[SIP] Proposal for Migrating from npm + Lerna to pnpm

Motivation

Apache Superset’s frontend currently relies on npm for dependency management and Lerna for monorepo publishing and workspace organization. While Lerna has served us well, it has experienced periods of limited maintenance and slower updates. Additionally, we still face challenges with large node_modules directories, long install times, and complex multi-package workflows.

pnpm offers a compelling alternative that consolidates both package management and monorepo workspace features in a single tool. Some key benefits include:

  • Smaller node_modules footprint: pnpm’s content-addressable store greatly reduces disk usage.
  • Faster installations: pnpm’s symlink-based architecture speeds up the dependency installation process.
  • Actively maintained: pnpm is supported by the npm team, ensuring ongoing development and timely fixes.
  • Built-in workspace management: pnpm can replace Lerna’s monorepo features without additional overhead.
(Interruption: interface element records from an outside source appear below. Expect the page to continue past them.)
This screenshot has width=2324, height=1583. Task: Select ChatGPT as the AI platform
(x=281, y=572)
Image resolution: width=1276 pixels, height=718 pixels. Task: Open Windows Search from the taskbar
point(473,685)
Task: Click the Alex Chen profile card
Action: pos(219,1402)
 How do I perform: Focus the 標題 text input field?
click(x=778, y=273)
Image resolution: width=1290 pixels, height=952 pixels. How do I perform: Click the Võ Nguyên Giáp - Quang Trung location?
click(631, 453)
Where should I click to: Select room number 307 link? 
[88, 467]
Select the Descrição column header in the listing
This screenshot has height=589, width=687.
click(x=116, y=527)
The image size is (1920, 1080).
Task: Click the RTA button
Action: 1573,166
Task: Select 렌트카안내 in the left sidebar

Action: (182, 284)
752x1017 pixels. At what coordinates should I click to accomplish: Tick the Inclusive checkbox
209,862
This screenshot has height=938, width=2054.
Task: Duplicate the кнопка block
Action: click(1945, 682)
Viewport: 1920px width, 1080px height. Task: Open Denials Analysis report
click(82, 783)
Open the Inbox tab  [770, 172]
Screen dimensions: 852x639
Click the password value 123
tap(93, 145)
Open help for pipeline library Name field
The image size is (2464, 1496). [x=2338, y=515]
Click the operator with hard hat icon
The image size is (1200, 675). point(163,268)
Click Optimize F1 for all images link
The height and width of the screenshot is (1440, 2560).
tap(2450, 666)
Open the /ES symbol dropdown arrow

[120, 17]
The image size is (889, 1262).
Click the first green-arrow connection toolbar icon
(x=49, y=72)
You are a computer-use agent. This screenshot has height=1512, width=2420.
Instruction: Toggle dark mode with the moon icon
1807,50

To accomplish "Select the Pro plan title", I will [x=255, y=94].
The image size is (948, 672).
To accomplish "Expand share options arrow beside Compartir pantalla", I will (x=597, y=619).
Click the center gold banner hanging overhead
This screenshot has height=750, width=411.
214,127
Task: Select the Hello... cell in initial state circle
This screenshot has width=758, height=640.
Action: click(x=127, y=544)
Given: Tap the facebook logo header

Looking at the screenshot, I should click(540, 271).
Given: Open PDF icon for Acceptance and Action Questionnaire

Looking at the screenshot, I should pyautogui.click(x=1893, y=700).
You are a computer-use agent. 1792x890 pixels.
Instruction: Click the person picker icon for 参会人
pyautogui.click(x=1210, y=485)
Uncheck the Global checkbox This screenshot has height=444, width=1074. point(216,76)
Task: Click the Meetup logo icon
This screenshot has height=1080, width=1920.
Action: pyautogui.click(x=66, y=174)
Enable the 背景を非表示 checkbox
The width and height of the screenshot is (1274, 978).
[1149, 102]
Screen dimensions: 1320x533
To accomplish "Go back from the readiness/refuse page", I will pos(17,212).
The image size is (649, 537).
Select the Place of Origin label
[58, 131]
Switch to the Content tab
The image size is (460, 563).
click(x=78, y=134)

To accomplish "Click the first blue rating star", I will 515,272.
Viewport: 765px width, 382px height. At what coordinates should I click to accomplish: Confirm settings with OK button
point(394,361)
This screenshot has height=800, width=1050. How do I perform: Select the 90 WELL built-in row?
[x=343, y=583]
Description of the problem to be solved

  1. Large node_modules directories: Both local development environments and CI pipelines suffer from bloated install footprints.
  2. Long install times: As dependencies grow, npm install becomes slower and more resource-intensive.
  3. Maintenance overhead: Using two tools—npm and Lerna—for monorepo management can lead to redundant configuration and potential version mismatches.
  4. Future-proofing: Lerna’s maintenance status has fluctuated, creating uncertainty for the project’s long-term needs.

Proposed Change

  1. Adopt pnpm Workspaces
  2. Migrate from Lerna’s monorepo setup (lerna.json and associated scripts) to a pnpm-workspace.yaml configuration.
  3. Remove or deprecate Lerna-specific commands in favor of pnpm’s built-in workspace features.
  4. Replace npm with pnpm
  5. Update all npm install and npm run scripts to use pnpm.
  6. Validate and adjust any scripts or hooks to ensure they function under pnpm.
  7. Integrate Changesets for Versioning & Publishing (optional but recommended)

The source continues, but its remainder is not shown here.